These claims are not backed by evidence. But still the alarms ring, playing into our usual assumptions that the impulse to protect is benevolent and, perhaps, that women are especially deserving of solicitude. The association between “protection” and women is deeply embedded in culture. The image of the domestic-violence victim who receives a protective order is female, though men have the same right to go to court. Shakespeare described God’s protection of the king, but over the centuries, writers from E. M. Forster to Norman Mailer to Jonathan Franzen have rhapsodized about the male impulse to shelter women. Once in a while, a female character voices vexation. “I won’t be protected,” Lucy protests to her irritating suitor in Forster’s “A Room With a View.” “I will choose for myself what is ladylike and right. To shield me is an insult.”

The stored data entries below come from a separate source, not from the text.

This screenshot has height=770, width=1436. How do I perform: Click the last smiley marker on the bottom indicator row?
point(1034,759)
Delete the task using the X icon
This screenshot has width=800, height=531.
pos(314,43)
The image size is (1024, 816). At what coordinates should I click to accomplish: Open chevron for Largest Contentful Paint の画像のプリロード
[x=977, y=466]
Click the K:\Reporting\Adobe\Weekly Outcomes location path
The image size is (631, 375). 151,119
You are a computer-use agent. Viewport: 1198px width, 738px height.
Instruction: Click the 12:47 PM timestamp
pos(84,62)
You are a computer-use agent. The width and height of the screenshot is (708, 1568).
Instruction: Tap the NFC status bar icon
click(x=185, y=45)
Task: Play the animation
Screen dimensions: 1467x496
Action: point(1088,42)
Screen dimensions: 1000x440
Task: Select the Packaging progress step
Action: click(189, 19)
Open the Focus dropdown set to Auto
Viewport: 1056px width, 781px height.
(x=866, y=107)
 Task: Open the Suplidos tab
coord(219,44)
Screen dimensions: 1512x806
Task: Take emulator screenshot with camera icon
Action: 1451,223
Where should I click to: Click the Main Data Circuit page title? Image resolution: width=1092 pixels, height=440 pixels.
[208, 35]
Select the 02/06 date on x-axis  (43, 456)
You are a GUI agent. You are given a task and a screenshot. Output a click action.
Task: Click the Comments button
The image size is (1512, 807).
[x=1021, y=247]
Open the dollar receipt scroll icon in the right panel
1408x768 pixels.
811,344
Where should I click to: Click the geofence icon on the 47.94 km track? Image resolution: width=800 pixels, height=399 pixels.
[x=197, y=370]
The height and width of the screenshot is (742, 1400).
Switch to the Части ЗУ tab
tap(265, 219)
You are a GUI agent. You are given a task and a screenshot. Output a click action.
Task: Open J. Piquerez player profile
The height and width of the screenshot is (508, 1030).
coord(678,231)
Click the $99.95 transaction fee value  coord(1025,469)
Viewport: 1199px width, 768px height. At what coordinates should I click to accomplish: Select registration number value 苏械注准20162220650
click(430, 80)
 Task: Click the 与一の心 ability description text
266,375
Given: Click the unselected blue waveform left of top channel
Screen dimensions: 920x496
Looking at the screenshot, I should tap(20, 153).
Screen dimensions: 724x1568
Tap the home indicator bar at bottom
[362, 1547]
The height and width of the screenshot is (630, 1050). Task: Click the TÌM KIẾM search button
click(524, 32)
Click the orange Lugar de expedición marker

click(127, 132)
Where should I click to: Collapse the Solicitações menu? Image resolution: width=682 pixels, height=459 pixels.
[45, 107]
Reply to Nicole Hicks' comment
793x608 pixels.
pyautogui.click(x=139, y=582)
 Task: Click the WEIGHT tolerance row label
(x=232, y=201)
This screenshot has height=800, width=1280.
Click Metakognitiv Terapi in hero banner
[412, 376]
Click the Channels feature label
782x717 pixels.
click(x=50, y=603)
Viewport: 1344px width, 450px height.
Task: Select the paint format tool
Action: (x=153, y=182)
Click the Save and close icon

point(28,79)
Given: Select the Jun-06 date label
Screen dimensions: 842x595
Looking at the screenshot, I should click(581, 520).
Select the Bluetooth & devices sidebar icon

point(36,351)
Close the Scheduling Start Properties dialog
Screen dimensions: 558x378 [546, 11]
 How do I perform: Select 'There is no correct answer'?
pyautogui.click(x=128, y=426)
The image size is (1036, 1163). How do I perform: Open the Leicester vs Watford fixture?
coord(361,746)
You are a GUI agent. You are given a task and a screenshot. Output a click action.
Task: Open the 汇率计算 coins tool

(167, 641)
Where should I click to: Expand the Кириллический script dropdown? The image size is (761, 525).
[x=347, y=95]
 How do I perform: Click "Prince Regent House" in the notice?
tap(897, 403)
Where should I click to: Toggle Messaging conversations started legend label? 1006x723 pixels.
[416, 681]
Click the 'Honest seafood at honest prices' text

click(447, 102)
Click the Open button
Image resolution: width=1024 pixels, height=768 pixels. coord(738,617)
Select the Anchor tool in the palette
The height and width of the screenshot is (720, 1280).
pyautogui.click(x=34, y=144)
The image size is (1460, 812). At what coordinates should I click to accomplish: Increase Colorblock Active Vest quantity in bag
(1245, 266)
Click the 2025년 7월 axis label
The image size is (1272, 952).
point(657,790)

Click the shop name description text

There’s no phrase for men equivalent to “damsel in distress” and no such thing as “protective” legislation for men. “No one says anything about sending men to surgical centers for colonoscopies,” says Kessler-Harris, who submitted a brief in the Texas case, along with 15 other historians. (Colonoscopies have a mortality rate more than 30 times as high as the rate for abortion.) “Abortion is one of the safest medical procedures performed in the United States,” states another brief by the American College of Obstetricians and Gynecologists and the American Medical Association. The major medical groups were exceptionally blunt in disputing the protective rationale for the Texas law, saying there is “no medical purpose” for requiring abortion clinics to meet the standards for a surgical center. The admitting-privileges requirement for doctors “likewise does nothing to improve the health and safety of women.”

When fact and need and demand are clear, the outcome is foreordained but slow in coming to be sure. The continuing Republican attacks on Planned Parenthood in which they attempt to vilify one of the premier providers of needed health services for women seems to make their electability highly problematical, but so far the jury is out. Thanks to fact finders of premier writing ability such as Bazelon the day may be coming sooner than these right wing zealots think.

Sadly, the Texas case mentioned about may well be decided by a tie vote in the Supreme Court, since Scalia’s death and the failure to confirm a ninth justice would make the lower court’s decision stand and perhaps set a precedent to the other states seeking to enact similar restrictions on abortion clinics.

When can we grow up as a nation and stop allowing church fanatics to attack women’s rights?

Former US Navy officer, banker and venture capitalist, Donald A. Collins, a free lance writer living in Washington, DC., has spent over 40 years working for women’s reproductive health as a board member and/or officer of numerous family planning organizations including Planned Parenthood Federation of America, Guttmacher Institute, Family Health International and Ipas. Yale under graduate, NYU MBA. He is the author of From the Dissident Left: A Collection of Essays 2004-2013.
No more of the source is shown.